How To Produce Nutrient-Rich Humus

Good quality of humus is created using a combination of green materials like yard trimmings, grass clippings, kitchen peelings and chicken manure, along with brown materials like dry leaves and weeds, shredded newspaper, sawdust and straw. You have to maintain an ideal carbon to nitrogen ratio by mixing up these green and brown organic materials that are nitrogen-rich and carbon-rich, respectively.

The compost's carbon to nitrogen ratio is very important when attempting to produce a good quality of humus. You can achieve this carbon to nitrogen ratio by placing a layer of brown materials at the bottom of the composting bin or compost heap and adding a layer of grass clippings, kitchen waste and other green materials on top of it. You can also add microorganisms like red worms to the heap which act as inoculants to start the decomposition process and yield a quality humus or organic fertilizer. Repeat this layering process until the composting bin is full and also add water to keep the pile moist and efficient at yielding humus. Turn it once every week until its contents turn into rich brown humus after about three to six months.

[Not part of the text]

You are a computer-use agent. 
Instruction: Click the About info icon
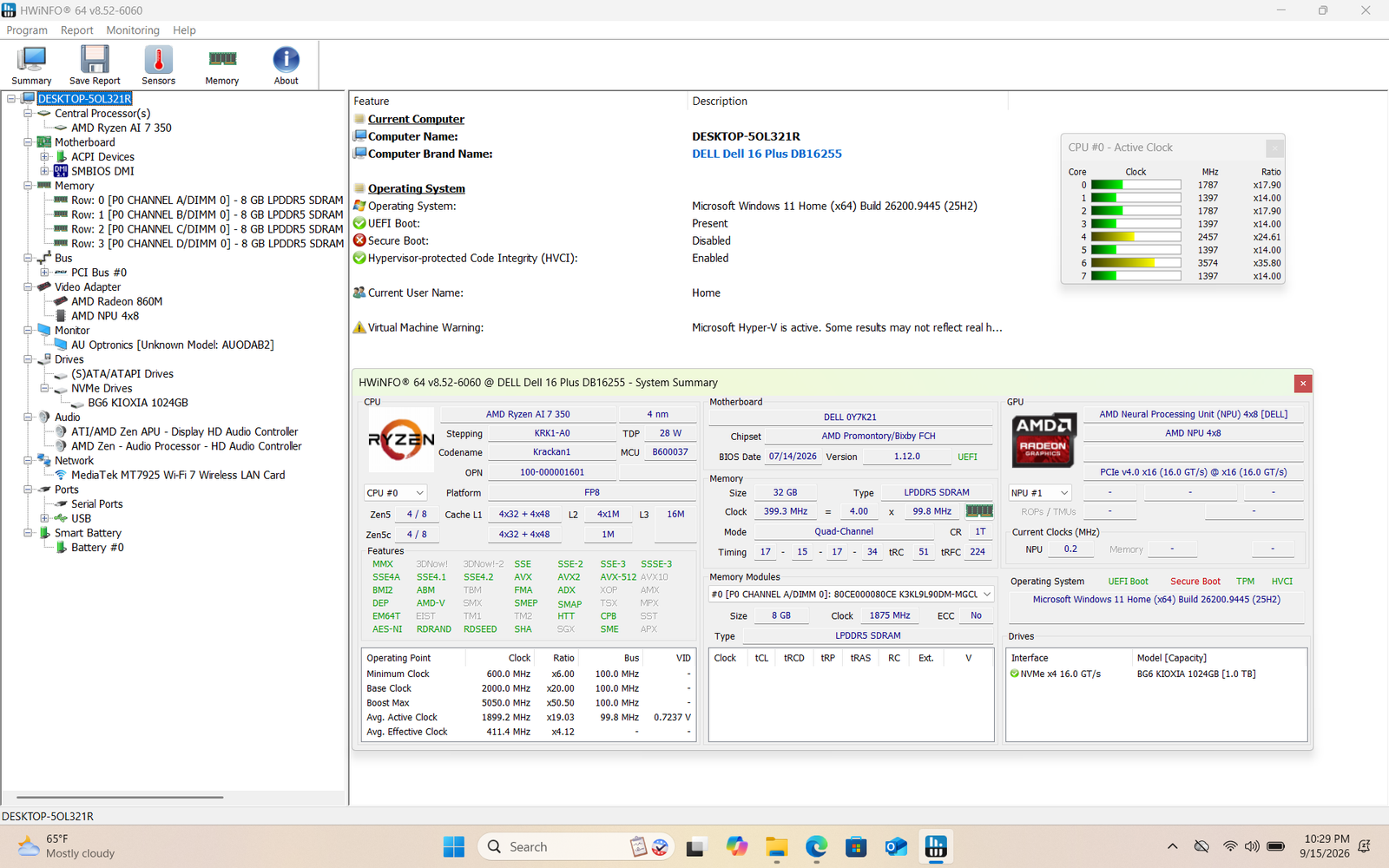(286, 66)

A 30:1 Carbon To Nitrogen Ratio Can Produce Nutrient Rich Organic Fertilizer

Most experts advise that it's important to achieve a 30:1 carbon to nitrogen ratio to produce the most nutrient rich organic fertilizer. The 30:1 concept, which is known to be ideal ratio and depends on waste materials used, means 30 parts of carbon and 1 part of nitrogen. The carbon to nitrogen ratio provides carbon as a source of energy and nitrogen for building cell structure used by those microorganisms. This ratio helps you to decide the exact quantity of green and brown materials to produce good quality of humus.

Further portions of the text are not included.